The scientific management approach developed by Frederic Taylor, is based on the concept of planning work to achieve efficiency, standardisation, specialization and simplification. The responsibility of management was to select, train and help workers to perform their jobs properly. The job of management was to plan and control the work. Taylor's claim that the only motivation driving people are their needs.

Henri Fayol created a "theory of administration". He introduced the principles of management, which where orientated on solving administrative problems and carrying out the functions of management. Fayol formulated 14 principles of management to the activities of management such as authority and responsibility, discipline, equity, scalar chain necessary for effective management of the company. Principles were divided into three groups: structural, procedural and effective. Compared with Taylor, Fayol had a comprehensive view of management very similar to modern ideas (Hannagan, T.2008, p714). Fayol first proposed to consider the management activities as an independent object of research. Many management principles still have practical value. Scientific management concentrated on how work was organised on the factory floor, while administrative management considered the organisation as a whole.

Max Weber developed a theory of authority structures and gave attention to the significance of large organisations. He described an ideal type of organisation that he called a bureaucracy, characterized by division of labour, a clearly defined hierarchy, detailed rules and regulations, and impersonal relationships. Weber's theory became the design prototype for many of today's large organisations.

Mary Parker Follett and Elton Mayo recognised the limitations of the scientific management perspectives (Boddy.D.2008,p.54). Follet was the first who defined management as "enforcing work with others." Follett stated that managers and workers should view themselves as partners as a part of a common group. She proposed that managers should rely more on their expertise and knowledge to lead subordinates rather than on the formal authority of their position. Follett addressed issues that are timely today, such as ethics, power, and how to lead in a way that encourages employees to give their best. The school's "human relations", focuses on the psychology of attitudes, behaviours and needs of individuals, social interaction and group interests.

E. Mayo's impact on the replacement of the concept of "rational worker" concept "social worker". Elton Mayo stated that employees would work harder if they believed management was concerned about their welfare and supervisors paid special attention to them. This phenomenon was subsequently labelled the Hawthorne effect.

The human resources perspective combines prescriptions for design of job tasks with theories of motivation. The best-known contributors to the human resources perspective are Abraham Maslow, Douglas McGregor, and Frederick Herzberg.

Abraham Maslow, proposed a hierarchy of five needs: physiological, safety, social, esteem, and self-actualization. In terms of motivation, Maslow stated that each step in the hierarchy must be satisfied before the next level can be activated and that once a need was substantially satisfied, it no longer motivated behaviour.

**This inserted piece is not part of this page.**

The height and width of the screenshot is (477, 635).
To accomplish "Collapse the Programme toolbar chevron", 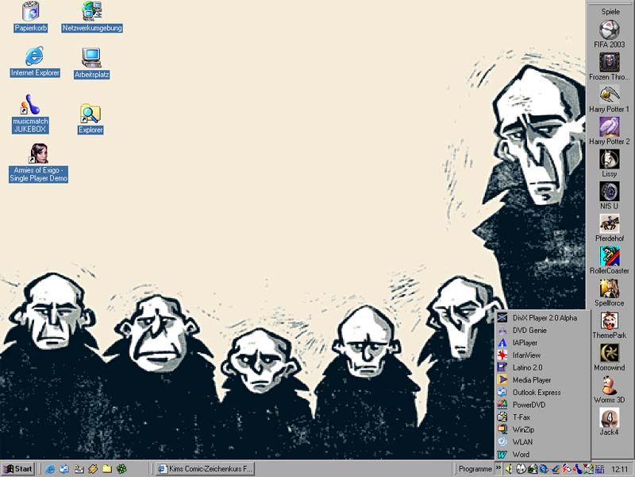I will 498,469.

Douglas McGregor formulated Theory X and Theory Y. Theory X presents an essentially negative view of people. It assumes that they have little ambition dislike work, want to avoid responsibility, and need to be closely supervised to work effectively. Theory Y offers a positive view, assuming that people can exercise self-direction, accept responsibility, and consider work to be as natural as rest or play. The point of theory Y is that organizations can take advantage of the imagination and intellect of all their employees. The behavioural approach can be seen in organizations even today when, for example, a firm conducts research to determine the best set of tests, interviews, and employee profiles to use when selecting new employees.  

Modern management practices are based on consulting people and giving them responsibility for their work, while scientific management was based on telling people how to increase their earnings, training them and then expecting them to go ahead and do it (Hannagan.T.2008, p.713).

The process of strategic planning involves a number of important operations: planning, costs, production planning and sales planning. Main role of management is to unite people together in order to accomplish achievable goals. Management allocates resources to different departments and organize these resources in a way that organizational strategic goals are accomplished easily in the long run. The role of management is to perform such duties for the continuous existence and increased productivity of the organization.

Management also plays an important role in organizing. Management decides what kind of management structure they need to follow. Managers are tasked to recruit, hire and train people to perform various functions in the business. They also make decisions regarding how much they should pay the employees as well as their benefits, if any.

Control is one of the major roles of management. If changes should occur, it is management's responsibility to take necessary action. A business cannot perform without some form of control and this is where management comes in.

The decision making role of management applies to financial, budgetary, personnel, policy and security judgments. A good manager realizes the value of a company's employees and leads with the intent to motivate their staff, understands how to properly delegate and empower employees and also recognizes and acknowledges good performance by offering regular feedback and praise.

Most businesses still work on a hierarchal structure, but many are navigating towards horizontal structures. This structure is becoming more popular among smaller businesses and within singular divisions in larger companies because it allows employees to have a level of involvement in decision making. This is done with the anticipation of productivity increasing. In larger companies management cannot effectively function in this way simply because of their size, but within individual divisions, this way of thinking often yields success. Flower Power management should learn how to successfully integrate the traditional key functions with new organizational concepts to achieve a good balance which works within their company.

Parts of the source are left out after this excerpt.